It seems to me having religiously watched LOST that it is something to be sometimes understood and many times misunderstood, because (as has already been said) the nature of the show meant even its characters did not realise what was happening themsleves. Just like Sopranos (despite the various theories) people need to learn to let go and realise that not everyting should be explicitly explained for them, imagination and intrigue are often the most powerful forces in quality tv experiences.
Watched the Finale last night, it was a good ending to a good series. Will probably be easier to follow watching it in several large chunks than weekly over six years.
Read through quite a few theories and this is the winner for me:-
The island is not a physical entity it is a kind of concept. This island provides "questions" for those who are not ready to "to let go" or "to go." The most interesting of this, is that the island concept does not only apply to the characters in the series, but for all people who are "thinking" about the series. Since we continue reading and discussing about it, WE ARE STILL ON THE ISLAND. We are still looking for "answers."
Nothing that happened on the island was "real". The life before the crash represents the life of a viewer before the "actual show". The afterlife represents the point of view of the viewer after the show. The funeral represents the moment a viewer of show realize the "true", which is not known at the moment.
At the end of the show it's not Jack's homecoming in the church. Jack is in the pews facing the departed. It's you. You're dead. You are part of the narrative. You are part of the cast, You are part of the production. You are the one being encouraged to move on. You are the one they have been waiting for
Damon Lindelof summed up the drama this way: “The show is, at its heart and soul, a character study. We were fascinated as storytellers by what makes people the way they are.”
In a series as precisely written, edited and created as this, it seems clear that Jack's direct look into the camera in the penultimate episode was purposeful and intentional.
If you consider this as a possible explanation, and you start to think a little more about to it, you can discover that some of the stereotypes viewers can be represented by some of the characters:
Michael: it is the viewer who "abandoned" the island. He simply said, "this is crap" and did not try to find something good on it. This character does not appear in the "end" of the series, sharing with everyone else. So it represents the people who didn't see the full show until the very end.
Ben: it is the viewer who understands, or thinks he understands what the island is. But, who is still "not ready" to "let it go", in other words, "still have things to do". The viewer who wants to say and research a little bit more about the show.
Jack: represents those who want a clear answer. Those who want to “come back” with a rational explanation of the events on the island. In the end, they probably understand and enjoy what happened on the island.
Jack: The ideal observer of the show. That's the reason why the first episode opens with a close-up of Jack's eye and the finale ends with a visual effect opposite to how the show began, with the closing of Jack's eye and a pan over the wreckage.
Sawyer: the viewers who at some point in the series its heart was "broken", either because the favorite character died, "Juliet," "Charlie", ..., or something happened and they fought with the island, and finally could never got over it. But nevertheless, they reached the end of the series with the "broken heart."

▶ **YOUR INSTRUCTIONS**: Extend the LOST finale discussion, picking up right after its last sentence. The material isn't needed here.

▶ **MATERIAL**:
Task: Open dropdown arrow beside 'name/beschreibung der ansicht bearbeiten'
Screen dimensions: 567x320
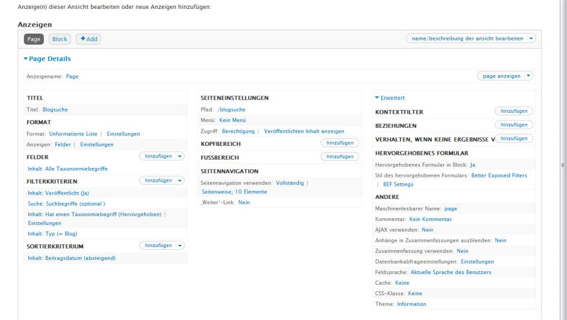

▶ **ANSWER TO THIS PROBLEM**:
Hurley: The people who enjoy to the fullest. The "crazy" or "geeks" who "saw things", those how "followed" the leader and, at the end, those who are going to stay on the island forever.
While this is absolutely subjective, I love it, kudos! I'll add one:
Kate: The viewers that were undecided about liking or disliking the show but stuck until the end, and only as they part forever, they were capable of uttering "I love you." Then they move on with their lives but treasure the memories forever.
Sun: The viewers who started out pretending they didn't understand the show but really do since they started to watch the show to escape from a troubling aspect of their lives.
Jin: The viewers who never fully understood the show but tried and took them 3 years to do so.
Bernard/Rose: The viewers who watched, then got a bit bored, and only watched it at their obsessed friend's house every once in a while, but didn't care enough to be a part of the drama.
Libby/Boone/Shannon: The viewers who for one reason or another were unable to watch the series in its entirety, but were still fans and watched it occasionally and liked it well enough to tune in for finale
Nikki/Paulo: The viewers who, upon hearing great things about the series and expecting to find a gem, tuned in to one episode only to become paralyzed with confusion and never return.
Some people have too much time oin their hands. They crashed on the island because Desmond didn't turn the key. Everything up to, including and beyond the bomb happened juyst as it played out, with Jack finally dying at the end of the show - the only thing that never physically happened was the stuff in the flash-sideways in season 6 - which was a kind of 'limbo' where all the people who were important to each other met up to move into the 'next life' together.
I finally watched the finale last night. It was a bit like buying a TV off a bloke in the pub, you had a vague hope that you'd got some wonderful deal, but you kind of knew it was going to be rubbish.
I say watched... with thirty minutes to go, and having ploughed through six years of it I got up and did the dishes. I could hear the nonsense unfold and had a bit of a laugh at myself for having my pants pulled down so spectacularly. What I don't get though is why people still seem to rate it. Maybe it's emperors new clothes. Maybe it's just that having been sold a pup people take a while to admit it and defend their awful purchase to the hilt.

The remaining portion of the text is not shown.